— Aim —
Write out everything from the line containing "Where should I" down to the end of the records as a numbered list, skipping blank lines and leaving the pictures out.

— The data —
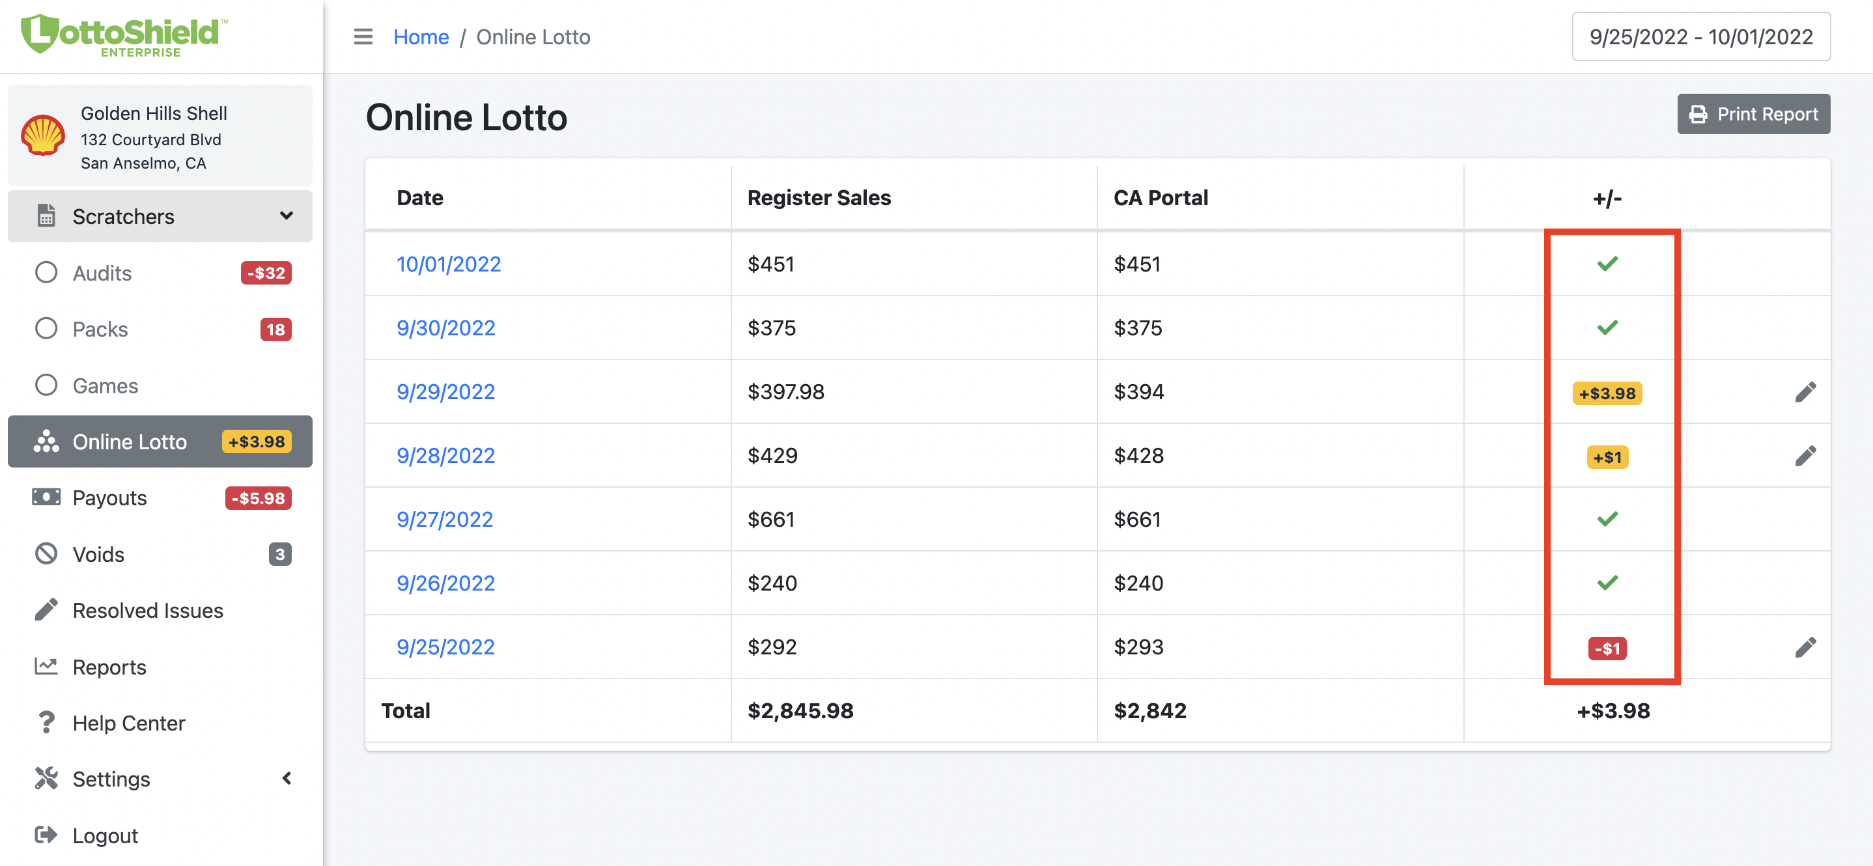The image size is (1873, 866).
Task: Collapse the Scratchers section chevron
Action: point(286,216)
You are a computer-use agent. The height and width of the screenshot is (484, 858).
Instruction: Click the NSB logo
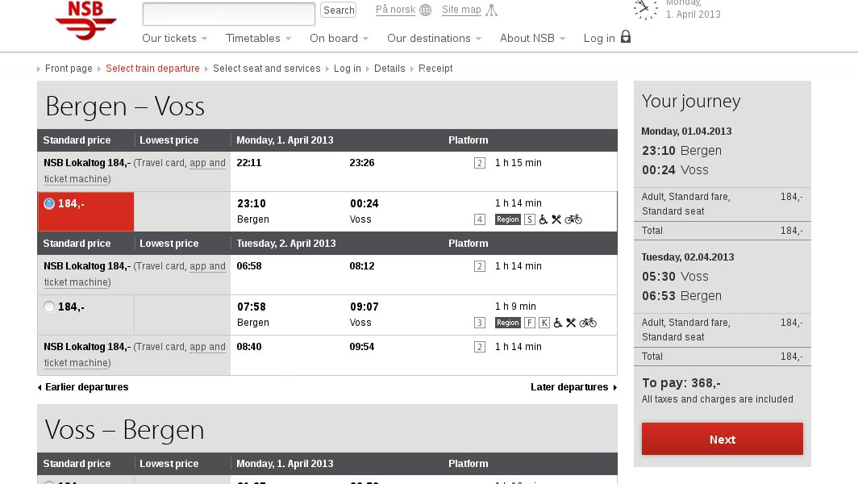[85, 21]
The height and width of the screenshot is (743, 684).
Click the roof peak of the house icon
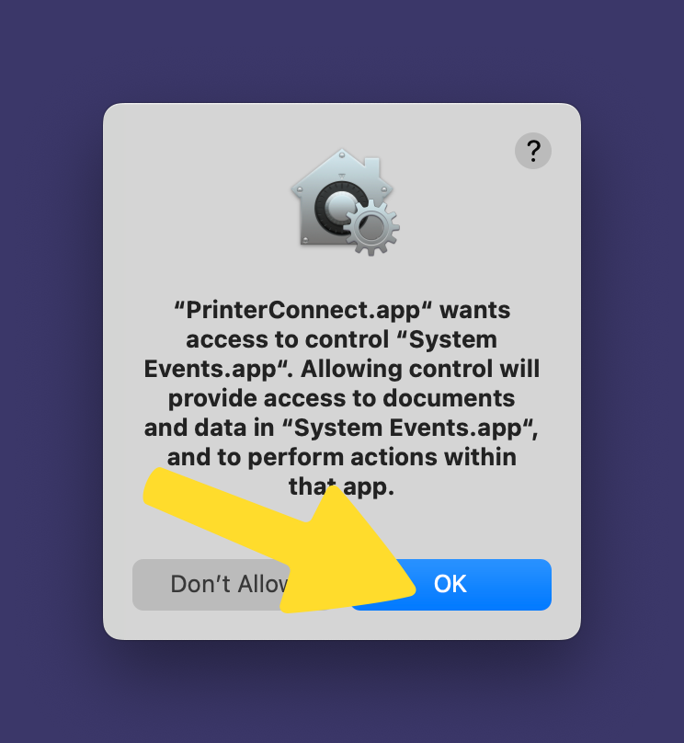pyautogui.click(x=342, y=154)
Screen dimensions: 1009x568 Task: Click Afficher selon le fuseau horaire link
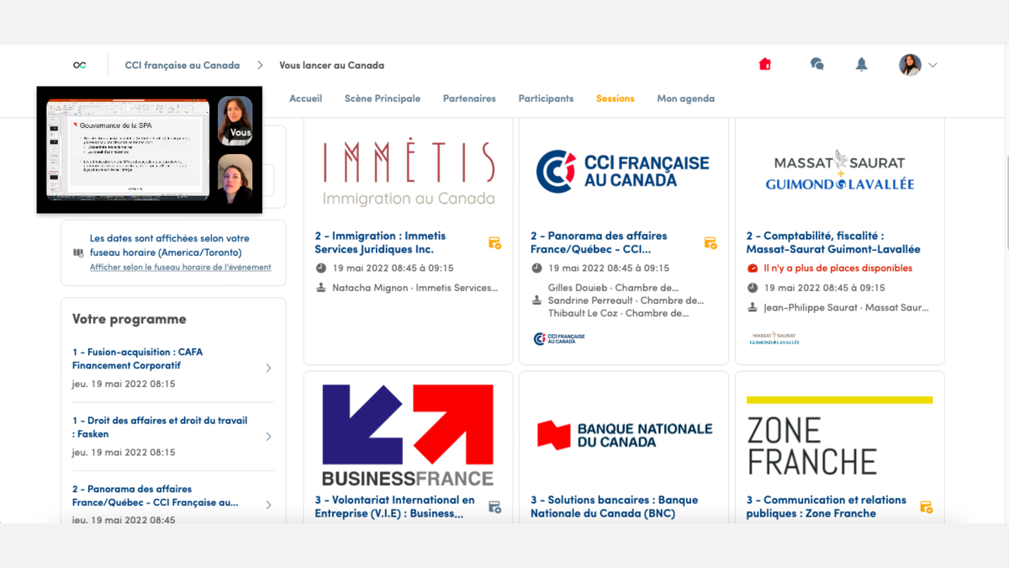180,268
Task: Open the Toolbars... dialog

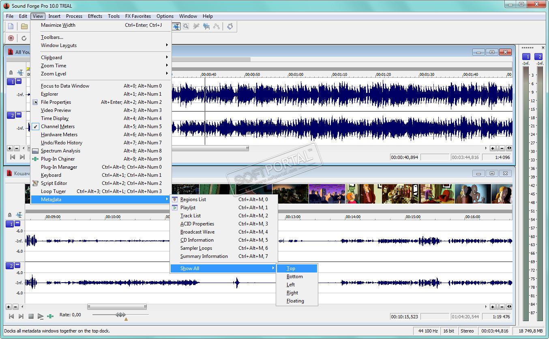Action: [x=52, y=37]
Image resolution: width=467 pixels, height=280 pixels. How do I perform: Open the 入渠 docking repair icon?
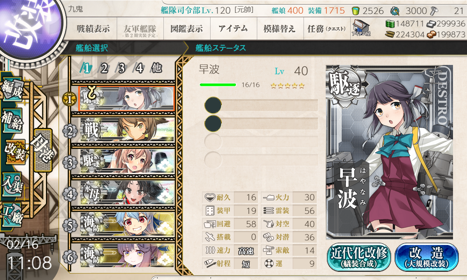[12, 183]
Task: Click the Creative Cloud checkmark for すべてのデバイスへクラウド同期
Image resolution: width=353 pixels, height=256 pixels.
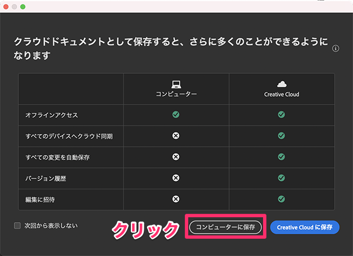Action: (x=281, y=135)
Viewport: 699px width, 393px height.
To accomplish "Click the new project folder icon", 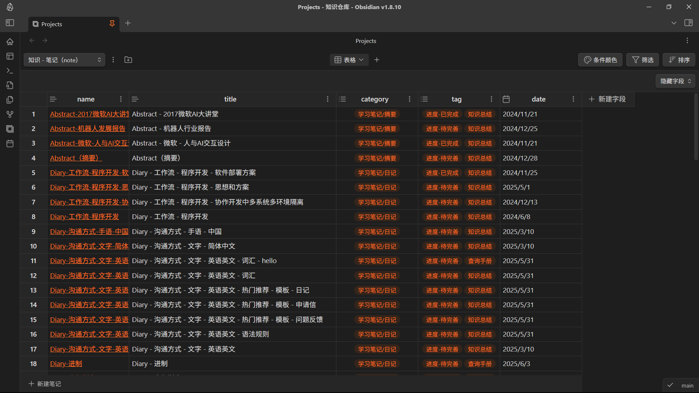I will click(x=128, y=60).
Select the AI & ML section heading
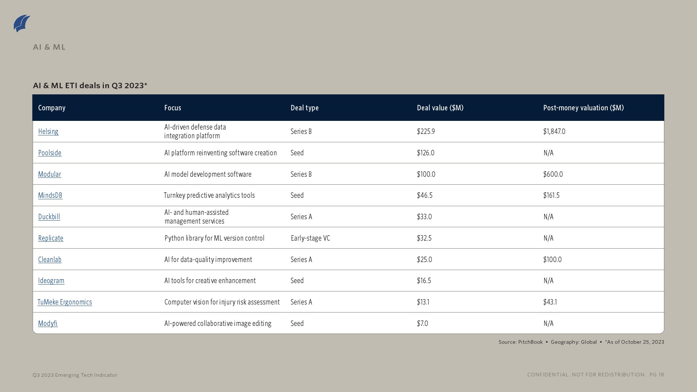697x392 pixels. (49, 47)

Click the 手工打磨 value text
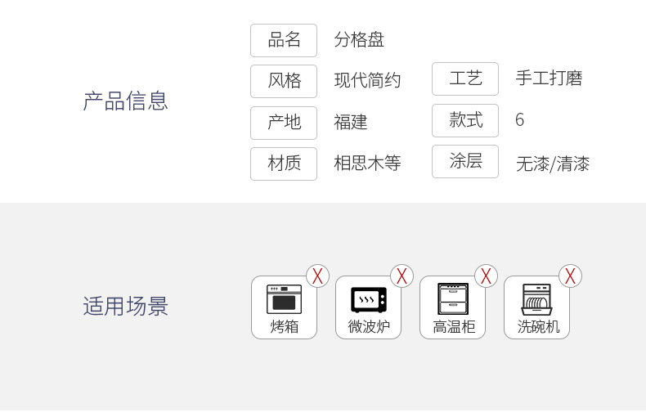(549, 78)
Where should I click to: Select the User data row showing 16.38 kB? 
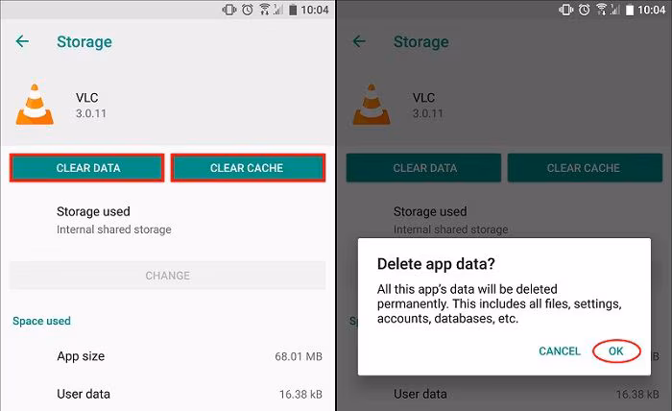(168, 394)
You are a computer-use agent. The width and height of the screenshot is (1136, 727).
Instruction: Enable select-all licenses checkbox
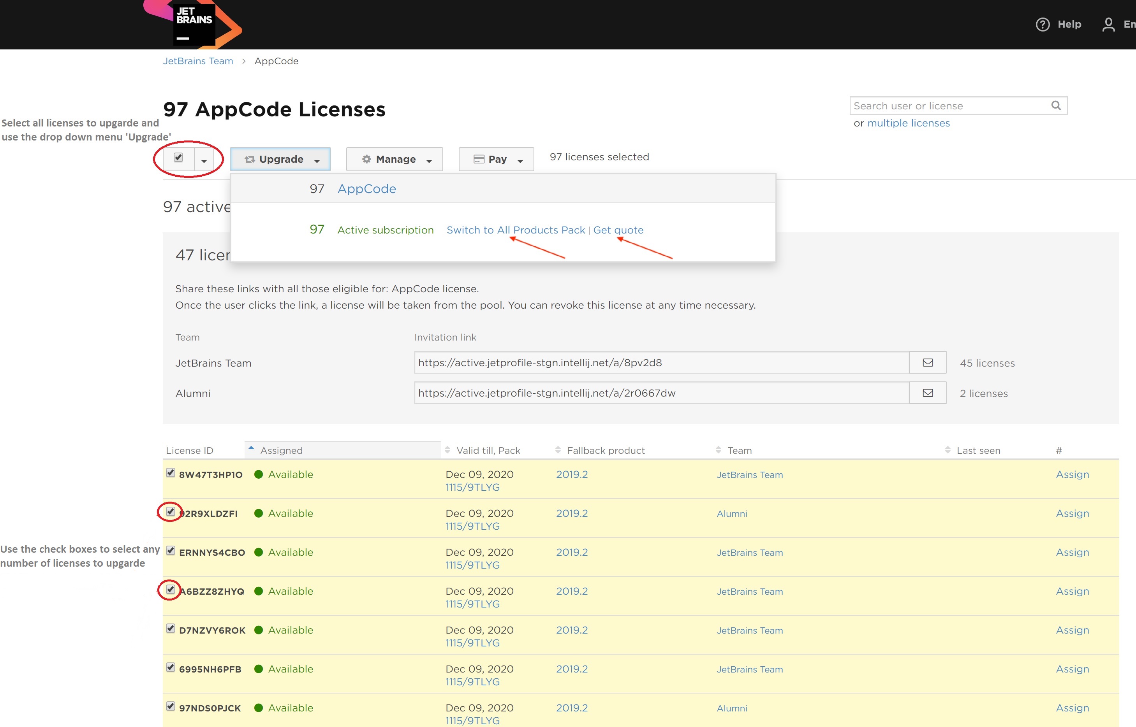[x=177, y=157]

— Written reply —
1. Where should I click to: Select the User data row showing 16.38 kB? 
2. (168, 394)
3. You are a computer-use agent. The width and height of the screenshot is (1136, 727).
4. Instruction: Enable select-all licenses checkbox
5. [x=177, y=157]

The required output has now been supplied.